**Stated task A:**
Tell whether each statement agrees with the meeting minutes below, giving yes or no with the deciding words quoted from the minutes. (i) The meeting was held in the Saltmarsh Room at King’s College, Cambridge. (ii) David Palfrey is listed as a PhD student. (iii) Robert Watson is listed with the Computer Laboratory.
**Stated task B:**
Please print the meeting minutes from "D’Maris Coffman, Research" up to and including "Student, History (adj28)".

**Passage:**

○ ○ ○ ○ ○ ○ ○

CENTRE FOR HISTORY AND ECONOMICS

The Digitization of History

Minutes from Meeting 27 February 2009

Saltmarsh Room, King’s College, Cambridge

Participants:

D’Maris Coffman, Research Fellow, Newnham College (ddc22)

Leigh Denault, PhD student, History (ltd22)

Rachel Hoffman, PhD student, History (rh393)

Andrew Jarvis, PhD Student, History (adj28)

David Motadel, PhD student, History (dm408)

Eleanor Newbigin, Research Fellow, Trinity College (ern20)

David Palfrey, Lecturer, History, Birkbeck College (dsp13)

Anne-Isabelle Richard, PhD student, History (aigcfr2)

Michael Roe, Microsoft Research ()

Emma Rothschild, Professor of History, Harvard; Director,

Joint Centre for History and Economics (er10005)

Pernille Røge, PhD student, History (pr279)

David Todd, Research Fellow, Trinity Hall (fdt20)

Robert Watson, PhD student, Computer Laboratory (rnw24)

Tara Jane Westover, MPhil student, History (tw324)

○ ○ ○ ○ ○ ○ ○

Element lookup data
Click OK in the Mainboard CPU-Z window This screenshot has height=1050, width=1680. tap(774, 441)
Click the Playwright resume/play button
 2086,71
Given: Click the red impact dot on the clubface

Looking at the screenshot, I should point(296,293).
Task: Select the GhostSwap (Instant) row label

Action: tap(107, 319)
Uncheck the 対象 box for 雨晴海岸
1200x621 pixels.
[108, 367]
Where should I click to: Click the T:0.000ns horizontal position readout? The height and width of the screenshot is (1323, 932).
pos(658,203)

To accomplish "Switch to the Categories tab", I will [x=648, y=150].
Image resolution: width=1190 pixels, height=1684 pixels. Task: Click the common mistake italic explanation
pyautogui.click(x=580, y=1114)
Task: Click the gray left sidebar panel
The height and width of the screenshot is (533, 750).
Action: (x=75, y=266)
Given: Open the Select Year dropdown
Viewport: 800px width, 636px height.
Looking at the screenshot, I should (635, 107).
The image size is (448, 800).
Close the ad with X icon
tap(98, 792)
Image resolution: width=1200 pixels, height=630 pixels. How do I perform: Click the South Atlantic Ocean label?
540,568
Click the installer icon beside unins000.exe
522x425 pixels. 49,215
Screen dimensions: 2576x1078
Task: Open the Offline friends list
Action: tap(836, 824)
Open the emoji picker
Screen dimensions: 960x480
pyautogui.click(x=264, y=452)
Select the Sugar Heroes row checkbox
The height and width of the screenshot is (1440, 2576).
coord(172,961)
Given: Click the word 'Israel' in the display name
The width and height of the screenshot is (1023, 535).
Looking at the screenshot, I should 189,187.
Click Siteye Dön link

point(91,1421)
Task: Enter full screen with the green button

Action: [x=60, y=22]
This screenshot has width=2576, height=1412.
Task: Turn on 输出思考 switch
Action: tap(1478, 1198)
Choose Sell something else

○ ○ ○ ○ ○ ○ ○

**Output A:**
(i) Yes: "Saltmarsh Room, King’s College, Cambridge"
(ii) No: "David Palfrey, Lecturer, History, Birkbeck College (dsp13)"
(iii) Yes: "Robert Watson, PhD student, Computer Laboratory (rnw24)"

**Output B:**
D’Maris Coffman, Research Fellow, Newnham College (ddc22)

Leigh Denault, PhD student, History (ltd22)

Rachel Hoffman, PhD student, History (rh393)

Andrew Jarvis, PhD Student, History (adj28)